Największe wrażenie zrobił na nas Cloudy forest, który jest stworzonym w sztucznych warunkach a jednak prawdziwym lasem tropikalnym. Jest to miejsce, w którym możecie podziwiać przepiękną roślinność z szumem wodospadu w tle oraz widok hotelu Marina Bay za oknami szklanej kopuły – niesamowity kontrast. Wizyta w Cloudy forest niesie jednak jasne przesłanie o zbliżającej się zagładzie Ziemi, co w formie krótkiego filmu jest powiedziane dosadnie i wprost. Film ten pokazuje konsekwencje wzrostu temperatury kuli ziemskiej o zaledwie 5°C a skutki te będą katastrofalne. Być może żadna to nowość, bo przecież mamy świadomość tego, co obecnie dzieje się z klimatem -pożary, powodzie, tornada i huragany, stopniowe wymieranie gatunków roślin i zwierząt. Autorzy filmu przewidują jednak, iż wzrost temperatury o 5 stopni potrwa zaledwie 50 kolejnych lat i ten fakt jest przerażający.

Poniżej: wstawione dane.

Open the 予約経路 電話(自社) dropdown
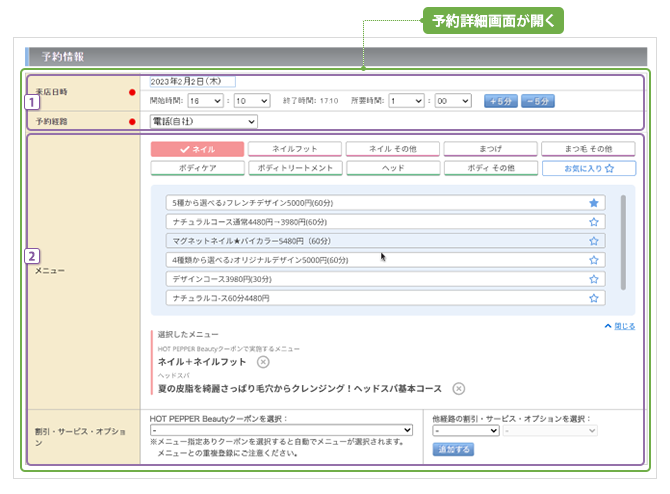This screenshot has height=494, width=670. click(x=203, y=122)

Zaczęliśmy się zastanawiać, czy za 2,3 dekady obcowanie z przyrodą będzie możliwe tylko w taki sposób jak w Cloudy forest. Nasze wrażenia spotęgowane były faktem, że jeszcze kilka dni temu biegaliśmy boso po Nowej Zelandii i doświadczaliśmy przepięknej, dzikiej przyrody w jej naturalnym środowisku, a nie pod szklaną kopułą w centrum kilkumilionowego miasta.
W Gardens by the Bay doświadczyliśmy również niesamowitej hipokryzji. Na terenie ogrodów znajdziecie bowiem świetlne drzewa – ogromne konstrukcje połączone podniebnym mostem, które dwa razy w ciągu każdego wieczoru rozświetlają się, a światła tańczą w rytm muzyki. Organizowanie pokazu świateł zużywającego tak ogromne ilości energii, podczas gdy kilkaset metrów dalej wyświetlany jest film o zagrożeniach czekających Ziemię w niedalekiej przyszłości, budzi spore wątpliwości i siedząc tam, czuliśmy że coś tu nie gra…
Sam pokaz świateł był jednym z lepszych, jakie udało nam się do tej pory zobaczyć, mimo że wszystkie są odrobinę kiczowate:) – wybrałbym jednak inną muzykę:) Będąc w Singapurze upewniliśmy się jednak w przekonaniu, że podróżując wolimy spędzać ten cenny czas poza miastami. Światła i budynki były i będą, na pewno przetrwają dłużej niż przyroda, którą na szczęście można jeszcze podziwiać poza szklanymi kopułami.